All Mac and iPhone OS developers must by now be familiar with LLVM, the Low-Level Virtual Machine compiler that Apple has backed in preference to GCC (presumably at least partially because because GCC 4.5 is now a GPLv3 project, in addition to technical problems with improving the older compiler). You'll also be familiar with Clang, the modular C/ObjC/C++ lexer/parser that can be used as an LLVM front-end, or as a library for providing static analysis, refactoring and other code comprehension facilities. And of course MacRuby uses LLVM's optimisation libraries.
The LLVM umbrella also covers a number of other projects that Mac/iPhone developers may not yet have heard about, but which nonetheless are pretty cool.
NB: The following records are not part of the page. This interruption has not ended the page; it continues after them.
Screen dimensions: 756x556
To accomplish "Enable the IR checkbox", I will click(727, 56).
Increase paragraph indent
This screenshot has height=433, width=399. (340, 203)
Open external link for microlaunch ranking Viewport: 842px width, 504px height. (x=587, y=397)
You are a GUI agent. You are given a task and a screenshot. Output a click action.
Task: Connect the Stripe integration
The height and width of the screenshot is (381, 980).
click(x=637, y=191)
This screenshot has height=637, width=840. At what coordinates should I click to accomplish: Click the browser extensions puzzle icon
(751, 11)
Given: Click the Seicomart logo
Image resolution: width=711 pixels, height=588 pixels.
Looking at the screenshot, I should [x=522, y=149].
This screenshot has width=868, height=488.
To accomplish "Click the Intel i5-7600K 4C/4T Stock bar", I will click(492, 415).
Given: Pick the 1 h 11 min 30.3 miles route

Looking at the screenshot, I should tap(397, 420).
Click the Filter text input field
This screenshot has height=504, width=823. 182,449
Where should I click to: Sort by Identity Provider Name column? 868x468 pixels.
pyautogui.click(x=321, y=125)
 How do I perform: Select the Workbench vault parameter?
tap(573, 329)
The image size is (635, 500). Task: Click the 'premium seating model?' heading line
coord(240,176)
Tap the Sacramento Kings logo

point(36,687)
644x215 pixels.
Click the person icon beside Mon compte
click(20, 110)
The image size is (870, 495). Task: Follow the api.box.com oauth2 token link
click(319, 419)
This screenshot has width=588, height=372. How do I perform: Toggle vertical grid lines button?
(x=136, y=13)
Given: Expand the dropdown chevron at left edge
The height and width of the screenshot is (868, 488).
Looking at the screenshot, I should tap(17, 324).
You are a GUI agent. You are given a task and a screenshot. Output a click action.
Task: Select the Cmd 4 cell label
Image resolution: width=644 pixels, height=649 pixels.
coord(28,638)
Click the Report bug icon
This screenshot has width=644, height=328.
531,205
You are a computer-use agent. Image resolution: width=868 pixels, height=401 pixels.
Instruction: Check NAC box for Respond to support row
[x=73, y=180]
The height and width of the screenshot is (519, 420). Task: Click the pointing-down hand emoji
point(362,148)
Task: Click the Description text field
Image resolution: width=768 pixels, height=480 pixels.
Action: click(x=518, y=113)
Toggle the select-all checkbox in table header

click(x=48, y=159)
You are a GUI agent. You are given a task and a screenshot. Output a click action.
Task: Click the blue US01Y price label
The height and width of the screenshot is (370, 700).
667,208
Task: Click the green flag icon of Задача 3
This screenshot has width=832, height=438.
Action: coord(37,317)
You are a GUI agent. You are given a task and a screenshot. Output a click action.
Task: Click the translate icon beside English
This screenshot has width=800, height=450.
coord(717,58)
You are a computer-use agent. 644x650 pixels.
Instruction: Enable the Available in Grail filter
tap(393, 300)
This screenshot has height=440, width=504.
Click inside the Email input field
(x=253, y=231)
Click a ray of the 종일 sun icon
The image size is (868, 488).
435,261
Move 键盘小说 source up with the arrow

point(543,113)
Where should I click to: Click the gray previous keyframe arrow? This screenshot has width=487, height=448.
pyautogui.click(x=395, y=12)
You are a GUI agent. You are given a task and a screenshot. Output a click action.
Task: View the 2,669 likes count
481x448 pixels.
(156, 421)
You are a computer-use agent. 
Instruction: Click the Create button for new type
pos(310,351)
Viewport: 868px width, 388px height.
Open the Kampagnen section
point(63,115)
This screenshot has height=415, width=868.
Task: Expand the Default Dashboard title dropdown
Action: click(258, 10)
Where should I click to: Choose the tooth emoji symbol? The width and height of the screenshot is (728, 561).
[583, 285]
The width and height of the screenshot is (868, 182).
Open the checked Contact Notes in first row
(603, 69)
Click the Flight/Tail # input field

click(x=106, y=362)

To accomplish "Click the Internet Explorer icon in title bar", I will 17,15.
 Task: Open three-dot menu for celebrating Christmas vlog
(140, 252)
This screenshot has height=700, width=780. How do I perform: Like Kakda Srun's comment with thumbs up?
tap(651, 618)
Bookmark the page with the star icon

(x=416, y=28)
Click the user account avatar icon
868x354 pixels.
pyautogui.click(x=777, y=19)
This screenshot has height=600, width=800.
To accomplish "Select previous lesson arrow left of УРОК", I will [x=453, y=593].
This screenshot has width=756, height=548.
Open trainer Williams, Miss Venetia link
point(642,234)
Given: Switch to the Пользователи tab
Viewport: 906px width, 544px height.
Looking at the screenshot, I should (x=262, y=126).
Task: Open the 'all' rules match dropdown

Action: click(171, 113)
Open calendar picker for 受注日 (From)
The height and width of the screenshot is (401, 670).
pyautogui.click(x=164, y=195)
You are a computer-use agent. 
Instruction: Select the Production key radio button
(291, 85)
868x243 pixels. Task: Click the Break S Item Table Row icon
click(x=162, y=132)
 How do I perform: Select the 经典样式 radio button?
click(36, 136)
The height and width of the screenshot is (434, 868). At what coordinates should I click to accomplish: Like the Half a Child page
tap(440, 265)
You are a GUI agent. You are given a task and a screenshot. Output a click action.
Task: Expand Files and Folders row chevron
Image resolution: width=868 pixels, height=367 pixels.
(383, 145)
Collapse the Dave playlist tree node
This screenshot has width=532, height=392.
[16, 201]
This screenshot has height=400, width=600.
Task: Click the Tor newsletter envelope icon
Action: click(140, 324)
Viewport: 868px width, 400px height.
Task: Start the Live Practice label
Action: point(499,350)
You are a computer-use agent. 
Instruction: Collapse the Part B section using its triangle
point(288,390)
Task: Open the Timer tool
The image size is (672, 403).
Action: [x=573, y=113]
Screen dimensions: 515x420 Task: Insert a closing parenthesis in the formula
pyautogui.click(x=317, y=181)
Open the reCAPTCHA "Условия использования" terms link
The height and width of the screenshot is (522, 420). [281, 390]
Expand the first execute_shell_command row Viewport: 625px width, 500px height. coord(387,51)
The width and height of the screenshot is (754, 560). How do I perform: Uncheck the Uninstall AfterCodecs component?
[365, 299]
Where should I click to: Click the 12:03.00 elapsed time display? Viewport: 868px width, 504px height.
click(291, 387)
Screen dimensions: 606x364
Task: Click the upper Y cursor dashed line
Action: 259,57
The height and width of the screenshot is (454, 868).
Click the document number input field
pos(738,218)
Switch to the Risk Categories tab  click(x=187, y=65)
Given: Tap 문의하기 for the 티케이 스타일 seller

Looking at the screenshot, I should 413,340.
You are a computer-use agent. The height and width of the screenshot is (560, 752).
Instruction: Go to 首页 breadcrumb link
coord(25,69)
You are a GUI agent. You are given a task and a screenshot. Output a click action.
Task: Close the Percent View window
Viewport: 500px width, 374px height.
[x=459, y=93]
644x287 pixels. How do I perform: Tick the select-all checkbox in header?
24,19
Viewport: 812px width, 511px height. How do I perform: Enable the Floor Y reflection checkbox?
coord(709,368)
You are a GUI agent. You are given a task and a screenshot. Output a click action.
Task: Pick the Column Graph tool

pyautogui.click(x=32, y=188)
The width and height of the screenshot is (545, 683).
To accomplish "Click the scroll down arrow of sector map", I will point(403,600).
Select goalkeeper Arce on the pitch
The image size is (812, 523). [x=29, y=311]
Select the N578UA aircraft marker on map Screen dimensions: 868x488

This post is just a little tour of some of those. There are other projects that have made use of LLVM code, but which aren't part of the compiler project - they are not the subject of this post.
LibC++ is a C++ library, targeting 100% compatibility with the C++0x (draft) standard.
KLEE looks very cool. It's a "symbolic execution tool", capable of automatically generating unit tests for software with high degrees of coverage (well over 90%). Additionally, given information about an application's constraints and requirements it can automatically discover bugs, generating failing tests to demonstrate the bug and become part of the test suite. There's a paper describing KLEE including a walkthrough of discovering a bug in tr, and tutorials in its use.
vmkit is a substrate layer for running bytecode. It takes high-level bytecode (currently JVM bytecode or IL, the bytecode of the .Net runtime) and translates it to IR, the LLVM intermediate representation. In doing so it can make use of LLVM's optimisations and make better decisions regarding garbage collection.